Sunday November 4th, 2018
Logan Center, Screening Room 201, 915 East 60th Street, Chicago, IL
Film screening: 5-7pm
Flamenco Performance: 7-8pm
Description: The recent critically acclaimed documentary film Gurumbé: Afro-Andalusian Memories (Miguel Ángel Rosales, 2016) participates in an on-going debate about the importance of the African diaspora in the founding of modern Hispanic nations. The film explores the subtle but certain interconnections between the music of Senegal, Portugal, Spain, and Mexico. Rosales’s footage of his travels through these countries sheds new light on the often ignored influence that Afro-descendants had on Flamenco, a style of music central to Spanish national identity. The film prominently features Yinka Esi Graves, an acclaimed flamenco dancer of African descent. She and the director of the film will be in attendance, and Graves will perform live with her musicians after the screening. This event was organized by the Hispanic and Luso-Brazilian Student Committee with the support of the Center for Latin American Studies, the Film Studies Center, the Katz Center for Mexican Studies, the Logan Center, the Working Group on Slavery and Visual Culture, and the Departments of Romance Languages and Literatures, Music, and Cinema and Media Studies. For a trailer of the film, see: https://vimeo.com/146310886.
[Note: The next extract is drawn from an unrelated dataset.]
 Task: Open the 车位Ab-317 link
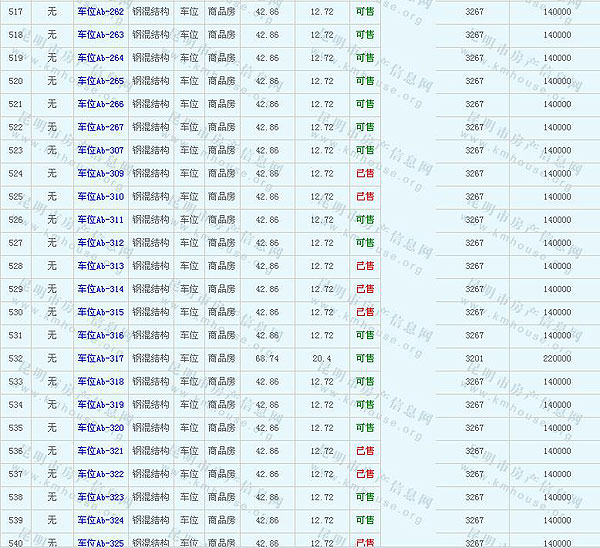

This looks like an amazing documentary -hope to be able to watch it.
However as a Spaniard of Galician origin – I do take offense that you state that flamenco is central to Spanish national identity. Flamenco is as foreign to me as it is to a German – it has nothing to do with my national identity – we dance the Muñeira and play the gaita (bag-pipes). It is unnecessary to erase and dismiss the identity of the rest of Spain to make your point.